E’ una riflessione serena e pacata, sviluppata con molta umiltà, quella del parroco don Piero Visconti sulle pagine dell’Informatore parrocchiale, di prossima distribuzione sulla vicenda di Greta Ramelli. Parole incisive, come è nel suo stile e nel solco dell’educazione di una “Comunità Cristiana chiamata a porsi come Comunità Educante”. Sono lontani i rumori della settimana scorsa: “Ciò che mi ha rattristato – prosegue nello scritto – sono state le parole fuori misura, frutto di un pensiero rozzo e non cosciente dei suoi limiti. Si è espresso con frasi di sicuro effetto, ma anche eccessivamente semplificatrici e non rispettose della complessità e quindi della verità delle cose. E ciò che più rattrista è arrivato all’insulto, che senz’altro non fa crescere nessuno e toglie dignità a tutti: a chi lo riceve, ma anche a chi lo pronuncia”.

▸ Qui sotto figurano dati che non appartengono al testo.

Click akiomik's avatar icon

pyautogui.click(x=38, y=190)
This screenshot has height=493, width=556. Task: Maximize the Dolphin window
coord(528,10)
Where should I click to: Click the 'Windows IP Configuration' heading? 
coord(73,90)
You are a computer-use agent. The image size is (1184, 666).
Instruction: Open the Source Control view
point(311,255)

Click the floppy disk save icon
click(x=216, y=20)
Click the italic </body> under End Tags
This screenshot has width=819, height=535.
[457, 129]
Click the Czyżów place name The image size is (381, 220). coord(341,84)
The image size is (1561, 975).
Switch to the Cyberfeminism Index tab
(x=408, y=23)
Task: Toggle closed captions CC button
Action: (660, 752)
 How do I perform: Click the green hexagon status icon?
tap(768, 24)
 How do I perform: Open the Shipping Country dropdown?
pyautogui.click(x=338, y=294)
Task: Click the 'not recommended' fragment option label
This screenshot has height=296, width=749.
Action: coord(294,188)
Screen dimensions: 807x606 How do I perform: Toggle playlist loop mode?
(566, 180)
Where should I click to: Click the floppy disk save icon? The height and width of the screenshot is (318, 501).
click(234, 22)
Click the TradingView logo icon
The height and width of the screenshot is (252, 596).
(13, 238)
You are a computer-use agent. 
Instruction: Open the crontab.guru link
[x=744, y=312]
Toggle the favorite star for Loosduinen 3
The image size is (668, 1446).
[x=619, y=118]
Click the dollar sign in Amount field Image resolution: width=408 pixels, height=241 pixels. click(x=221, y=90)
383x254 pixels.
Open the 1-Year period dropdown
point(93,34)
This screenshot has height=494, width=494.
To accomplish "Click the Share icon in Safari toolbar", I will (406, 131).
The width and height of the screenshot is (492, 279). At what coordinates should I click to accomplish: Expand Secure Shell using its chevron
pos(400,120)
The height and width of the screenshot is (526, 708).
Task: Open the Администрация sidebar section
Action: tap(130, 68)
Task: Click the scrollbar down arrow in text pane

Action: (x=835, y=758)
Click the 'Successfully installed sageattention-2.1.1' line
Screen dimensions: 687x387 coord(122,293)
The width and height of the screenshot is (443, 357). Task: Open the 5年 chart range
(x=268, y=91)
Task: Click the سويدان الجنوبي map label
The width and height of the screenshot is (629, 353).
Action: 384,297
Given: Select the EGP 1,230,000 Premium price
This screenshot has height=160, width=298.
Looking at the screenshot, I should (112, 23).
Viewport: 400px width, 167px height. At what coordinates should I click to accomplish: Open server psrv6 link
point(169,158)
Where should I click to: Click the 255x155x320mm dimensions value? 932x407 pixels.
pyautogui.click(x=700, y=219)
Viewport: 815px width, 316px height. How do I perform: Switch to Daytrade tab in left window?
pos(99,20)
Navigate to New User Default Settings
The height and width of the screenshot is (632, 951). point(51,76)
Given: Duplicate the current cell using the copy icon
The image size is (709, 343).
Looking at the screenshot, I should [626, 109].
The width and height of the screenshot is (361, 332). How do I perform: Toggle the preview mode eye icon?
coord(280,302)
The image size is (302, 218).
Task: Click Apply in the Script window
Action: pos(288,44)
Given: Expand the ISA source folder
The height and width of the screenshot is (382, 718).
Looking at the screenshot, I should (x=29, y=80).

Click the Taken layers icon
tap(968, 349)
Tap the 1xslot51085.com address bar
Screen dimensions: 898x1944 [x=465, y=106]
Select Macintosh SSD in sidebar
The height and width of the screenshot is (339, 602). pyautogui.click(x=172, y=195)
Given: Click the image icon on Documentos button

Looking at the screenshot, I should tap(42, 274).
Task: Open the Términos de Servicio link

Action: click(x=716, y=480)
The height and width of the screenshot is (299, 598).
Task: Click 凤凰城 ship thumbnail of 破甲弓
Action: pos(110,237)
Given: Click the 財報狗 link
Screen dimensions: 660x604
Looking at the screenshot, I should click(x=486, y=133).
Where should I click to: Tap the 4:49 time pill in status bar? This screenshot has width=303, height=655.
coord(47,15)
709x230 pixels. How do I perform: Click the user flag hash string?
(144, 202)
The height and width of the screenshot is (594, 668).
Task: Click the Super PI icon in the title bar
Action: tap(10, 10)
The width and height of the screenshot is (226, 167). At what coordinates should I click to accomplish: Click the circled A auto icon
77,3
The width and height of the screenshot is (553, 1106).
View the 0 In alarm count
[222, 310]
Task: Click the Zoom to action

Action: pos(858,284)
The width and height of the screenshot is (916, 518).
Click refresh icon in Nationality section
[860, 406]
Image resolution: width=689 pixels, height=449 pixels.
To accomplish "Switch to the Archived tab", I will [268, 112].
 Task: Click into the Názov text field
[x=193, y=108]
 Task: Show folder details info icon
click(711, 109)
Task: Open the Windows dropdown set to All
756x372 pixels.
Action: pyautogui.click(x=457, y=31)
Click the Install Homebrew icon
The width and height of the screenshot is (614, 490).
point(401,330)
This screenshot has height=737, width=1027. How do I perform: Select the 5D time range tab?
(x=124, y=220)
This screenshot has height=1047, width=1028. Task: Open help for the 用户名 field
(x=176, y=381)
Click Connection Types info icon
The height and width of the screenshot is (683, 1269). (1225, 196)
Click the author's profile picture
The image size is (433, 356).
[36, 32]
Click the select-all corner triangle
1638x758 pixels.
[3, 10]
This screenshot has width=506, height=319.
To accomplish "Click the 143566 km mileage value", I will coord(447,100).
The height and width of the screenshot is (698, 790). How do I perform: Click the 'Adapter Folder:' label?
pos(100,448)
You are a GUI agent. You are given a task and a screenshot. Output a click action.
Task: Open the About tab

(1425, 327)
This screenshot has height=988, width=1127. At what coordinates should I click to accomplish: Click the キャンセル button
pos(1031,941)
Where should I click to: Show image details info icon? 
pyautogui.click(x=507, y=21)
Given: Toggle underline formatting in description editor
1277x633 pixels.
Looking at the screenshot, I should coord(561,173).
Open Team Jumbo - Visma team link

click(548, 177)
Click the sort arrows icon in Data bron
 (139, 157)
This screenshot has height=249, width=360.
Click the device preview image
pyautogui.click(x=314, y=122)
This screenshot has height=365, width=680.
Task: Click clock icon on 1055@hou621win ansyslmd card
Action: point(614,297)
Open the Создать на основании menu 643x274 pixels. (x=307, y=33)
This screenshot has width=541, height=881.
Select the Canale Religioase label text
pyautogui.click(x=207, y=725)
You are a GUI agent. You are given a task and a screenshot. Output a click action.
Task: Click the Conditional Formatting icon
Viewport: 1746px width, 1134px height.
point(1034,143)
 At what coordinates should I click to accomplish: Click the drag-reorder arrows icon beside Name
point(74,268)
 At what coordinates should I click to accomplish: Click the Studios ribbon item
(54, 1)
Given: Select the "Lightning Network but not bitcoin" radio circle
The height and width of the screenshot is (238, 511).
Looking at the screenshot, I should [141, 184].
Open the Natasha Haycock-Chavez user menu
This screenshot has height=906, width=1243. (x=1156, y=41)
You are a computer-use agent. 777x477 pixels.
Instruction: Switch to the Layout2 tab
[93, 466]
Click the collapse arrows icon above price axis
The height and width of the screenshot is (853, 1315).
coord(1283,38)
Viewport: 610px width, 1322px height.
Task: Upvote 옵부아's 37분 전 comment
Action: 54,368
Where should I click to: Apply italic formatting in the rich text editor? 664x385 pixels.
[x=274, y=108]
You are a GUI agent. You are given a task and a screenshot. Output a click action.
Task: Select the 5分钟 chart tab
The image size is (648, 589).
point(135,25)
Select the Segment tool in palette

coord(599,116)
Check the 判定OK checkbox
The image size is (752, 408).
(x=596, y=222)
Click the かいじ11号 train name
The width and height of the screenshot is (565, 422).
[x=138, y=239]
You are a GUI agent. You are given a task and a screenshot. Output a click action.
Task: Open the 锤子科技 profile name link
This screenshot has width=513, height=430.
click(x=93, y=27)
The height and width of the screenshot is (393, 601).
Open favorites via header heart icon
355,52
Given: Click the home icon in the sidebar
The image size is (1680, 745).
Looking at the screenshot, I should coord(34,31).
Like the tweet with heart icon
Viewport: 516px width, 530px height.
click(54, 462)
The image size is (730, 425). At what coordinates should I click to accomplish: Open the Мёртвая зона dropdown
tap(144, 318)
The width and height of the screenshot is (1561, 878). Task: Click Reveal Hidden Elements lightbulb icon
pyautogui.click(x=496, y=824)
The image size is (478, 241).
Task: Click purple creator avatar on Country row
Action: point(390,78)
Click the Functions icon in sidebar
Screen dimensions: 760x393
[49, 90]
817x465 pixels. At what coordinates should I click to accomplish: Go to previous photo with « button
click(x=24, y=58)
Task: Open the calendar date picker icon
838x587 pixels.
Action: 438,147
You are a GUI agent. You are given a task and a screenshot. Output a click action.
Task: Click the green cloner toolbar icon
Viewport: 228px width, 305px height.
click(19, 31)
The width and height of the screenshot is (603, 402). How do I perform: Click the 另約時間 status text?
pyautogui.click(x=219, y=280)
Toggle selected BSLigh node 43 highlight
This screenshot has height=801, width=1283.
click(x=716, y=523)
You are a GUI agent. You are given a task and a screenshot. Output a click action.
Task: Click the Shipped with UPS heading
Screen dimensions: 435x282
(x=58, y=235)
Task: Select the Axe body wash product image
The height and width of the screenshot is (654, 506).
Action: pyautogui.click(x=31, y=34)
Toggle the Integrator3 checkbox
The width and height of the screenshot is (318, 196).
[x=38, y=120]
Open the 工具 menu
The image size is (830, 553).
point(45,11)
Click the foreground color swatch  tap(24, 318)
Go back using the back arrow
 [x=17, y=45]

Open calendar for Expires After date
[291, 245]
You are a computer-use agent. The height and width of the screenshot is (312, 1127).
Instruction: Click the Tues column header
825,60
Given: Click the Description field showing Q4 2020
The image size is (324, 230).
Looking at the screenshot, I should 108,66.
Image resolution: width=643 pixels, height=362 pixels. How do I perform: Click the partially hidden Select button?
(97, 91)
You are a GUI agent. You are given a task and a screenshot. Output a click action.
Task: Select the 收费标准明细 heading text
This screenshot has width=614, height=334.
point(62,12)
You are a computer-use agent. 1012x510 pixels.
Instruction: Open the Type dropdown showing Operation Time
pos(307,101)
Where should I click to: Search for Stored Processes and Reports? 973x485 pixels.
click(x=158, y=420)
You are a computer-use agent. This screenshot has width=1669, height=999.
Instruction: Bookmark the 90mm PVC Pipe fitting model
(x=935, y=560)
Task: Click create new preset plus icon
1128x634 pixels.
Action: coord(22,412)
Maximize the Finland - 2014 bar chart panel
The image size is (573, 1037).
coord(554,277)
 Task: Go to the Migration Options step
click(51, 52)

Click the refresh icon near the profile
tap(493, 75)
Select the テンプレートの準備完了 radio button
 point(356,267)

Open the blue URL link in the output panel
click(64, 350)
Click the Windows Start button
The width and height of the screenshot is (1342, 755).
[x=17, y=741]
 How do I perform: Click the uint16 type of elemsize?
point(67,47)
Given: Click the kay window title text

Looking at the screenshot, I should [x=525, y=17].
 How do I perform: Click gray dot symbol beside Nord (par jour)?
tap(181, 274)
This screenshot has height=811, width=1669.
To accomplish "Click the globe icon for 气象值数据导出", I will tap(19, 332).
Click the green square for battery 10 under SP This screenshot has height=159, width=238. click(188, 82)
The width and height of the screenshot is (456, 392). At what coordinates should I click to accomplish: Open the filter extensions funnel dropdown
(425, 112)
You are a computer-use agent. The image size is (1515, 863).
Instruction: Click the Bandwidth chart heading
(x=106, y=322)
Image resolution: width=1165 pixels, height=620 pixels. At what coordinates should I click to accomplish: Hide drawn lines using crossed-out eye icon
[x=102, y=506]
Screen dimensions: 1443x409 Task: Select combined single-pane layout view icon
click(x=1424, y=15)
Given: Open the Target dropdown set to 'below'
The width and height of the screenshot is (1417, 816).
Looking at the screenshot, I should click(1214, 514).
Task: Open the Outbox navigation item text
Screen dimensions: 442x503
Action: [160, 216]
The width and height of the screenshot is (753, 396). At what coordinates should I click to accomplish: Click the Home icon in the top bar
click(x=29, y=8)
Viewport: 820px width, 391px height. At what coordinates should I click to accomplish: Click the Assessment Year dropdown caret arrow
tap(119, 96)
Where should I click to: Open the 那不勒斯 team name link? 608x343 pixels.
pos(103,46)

E’ nel dialogo intergenerazionale la chiave perché le forte idealità dei giovani vengano indirizzate “ad esprimersi in forme concretamente sostenibili. Nell’amicizia e nella fiducia, l’adulto non mortifica il desiderio, ma aiuta il giovane a realizzarlo in una maniera credibile ed efficace”. Quindi l’adulto deve possedere “una credibilità a tutta prova, un qualcosa di bello, di grande, di concreto da narrare. Spesso noi adulti siamo ripiegati su noi stessi alla ricerca di un ben-essere, che è soprattutto stare bene nell’immediato, dipendiamo dal consenso dei giovani, che dovrebbero trovare invece in noi un punto fermo di riferimento”. Incisivo il passaggio in cui il sacerdote sottolinea il credo dell’adulto nella bontà del desiderio e la correzione senza mortificazione: “fa di tutto perché il giovane non sia schiacciato dalle conseguenze impreviste del suo agire. Questo lavoro non è solo un noioso imprevisto dovuto all’incoscienza di alcuni, ma è parte integrante di ogni vera opera educativa, come insegna il Vangelo. Siamo chiamati tutti a lavorare perché nessuno, in nessun momento della vita, si senta solo e abbandonato a se stesso”.
Parole di gioia esprime don Piero per la restituzione di Greta alla sua libertà, alla famiglia. “Sono contento perché la vita viene prima di qualsiasi altra considerazione. Sono contento perché non è stata abbandonata in questo momento di difficoltà e lo Stato, come ogni normale famiglia, ha fatto di tutto per portare a casa due sue cittadine”.